Monthly Archives: September 2010

There’s always a little Rumi for improvement.

I am thankful because today is a day without deadlines, without priorities, without clear and precise guidelines. This is not to say that any day has them, necessarily.

I woke up early today and slowly rolled out of bed. I ate a hearty, un-heart-friendly breakfast, and proceeded to walk along the campus, watching the sun rise between the trees, thrusting rays between branches.

I took a shower, enjoyed the warm water, and thought of cleansing. Both physical and otherwise. Of cares of the week before, of busy-ness. There’s something renewing about the feeling of the worries and troubles of everything past rising up out of your skin before being brushed away.

I ran my fingers up and down the neck of my banjo. I heard the chords and notes resonate off into the distance, bouncing off the walls of the dimly lit room, only brightened by the sunlight pouring through the windows to the outside world. I laughed at my inability to play in a technically sound manner.

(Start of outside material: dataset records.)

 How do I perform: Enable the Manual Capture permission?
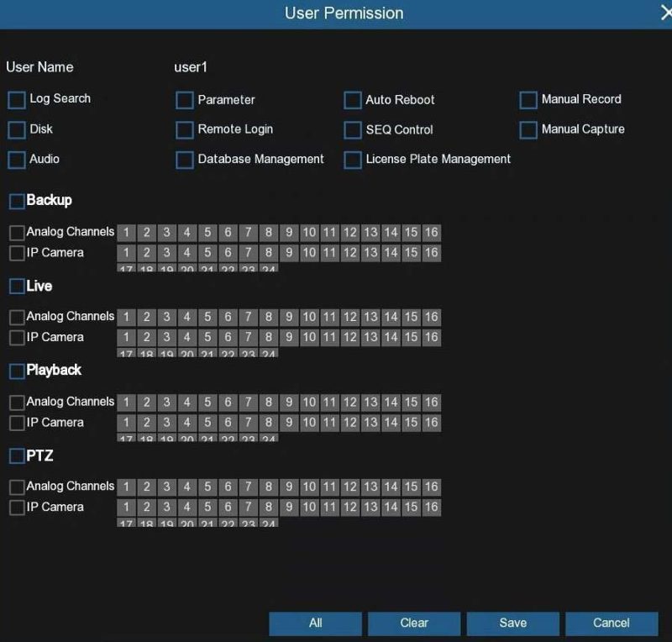528,129
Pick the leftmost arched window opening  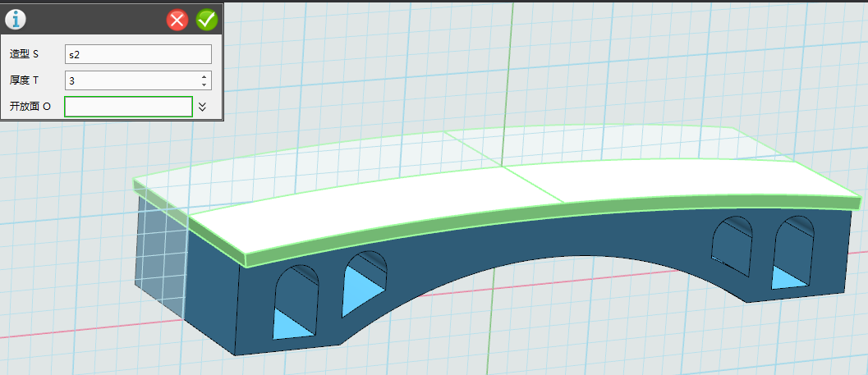click(294, 300)
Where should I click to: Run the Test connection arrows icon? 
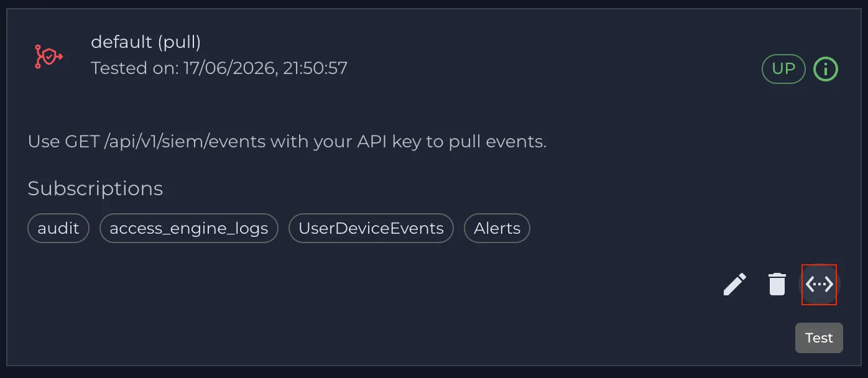coord(820,284)
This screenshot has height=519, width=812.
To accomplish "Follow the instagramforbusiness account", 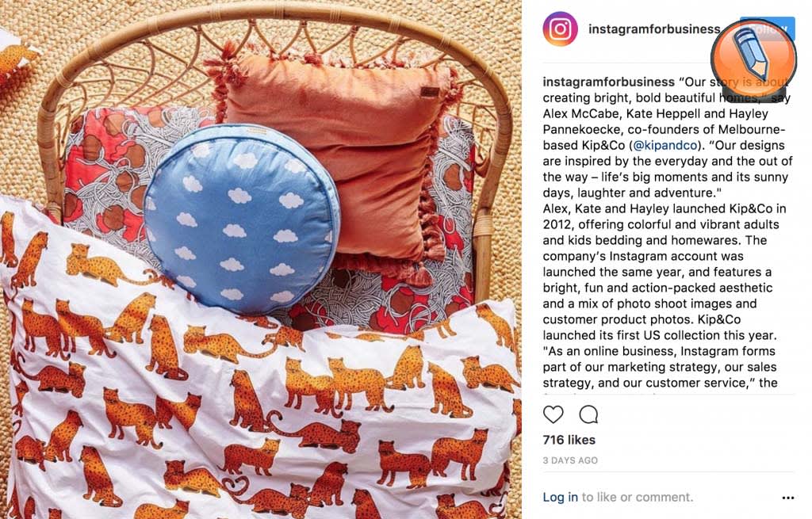I will click(768, 29).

I talked to people. Made silly jokes with my roommate, made silly jokes with friends hundreds of miles away. There aren’t enough silly jokes in the world, I think we’re all a little too uptight sometimes. Our desire to control what is beyond our control does that sometimes.

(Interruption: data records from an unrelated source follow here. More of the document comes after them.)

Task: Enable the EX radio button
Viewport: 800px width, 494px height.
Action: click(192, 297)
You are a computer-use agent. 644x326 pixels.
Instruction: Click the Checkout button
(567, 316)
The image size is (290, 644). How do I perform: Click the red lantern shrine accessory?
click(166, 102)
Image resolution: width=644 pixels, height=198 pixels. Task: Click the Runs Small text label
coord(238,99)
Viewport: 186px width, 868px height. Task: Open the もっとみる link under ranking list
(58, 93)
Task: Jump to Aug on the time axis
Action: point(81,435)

Now, I’m staring out a window again.

Well, two windows. Maybe three.

My laptop screen, the window into an artificial world, a world of zeros and ones.

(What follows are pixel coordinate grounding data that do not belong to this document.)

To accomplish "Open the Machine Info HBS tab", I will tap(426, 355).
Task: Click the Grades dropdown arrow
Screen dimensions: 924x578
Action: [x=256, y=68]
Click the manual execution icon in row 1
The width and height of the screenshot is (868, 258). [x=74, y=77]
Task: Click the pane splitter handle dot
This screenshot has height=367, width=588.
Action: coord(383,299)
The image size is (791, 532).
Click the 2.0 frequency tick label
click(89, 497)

The window to my right, where the sun resonates, but from a different angle than it did hours past. Shadows trace buildings, grass, cornfields, cars.

And the window into the soul, of the poetry I’ve been reading all afternoon.

I drink my coffee slowly, exhaling so that it rises up against my face, fogging my glasses. Most times, I sip my coffee as though it were water. But today I focus on making the most of each moment.

I read somewhere not too long ago that stillness is more difficult than busy-ness. It requires concentration, endurance. And today, in the absence of “goals” and “tasks”, I focused instead not on loneliness, or creating diversions, but rather soaking up this fine day.

Today, I am thankful for relishing. For peace. For humbly strolling, and the renewing, the energy that comes from that. Amen.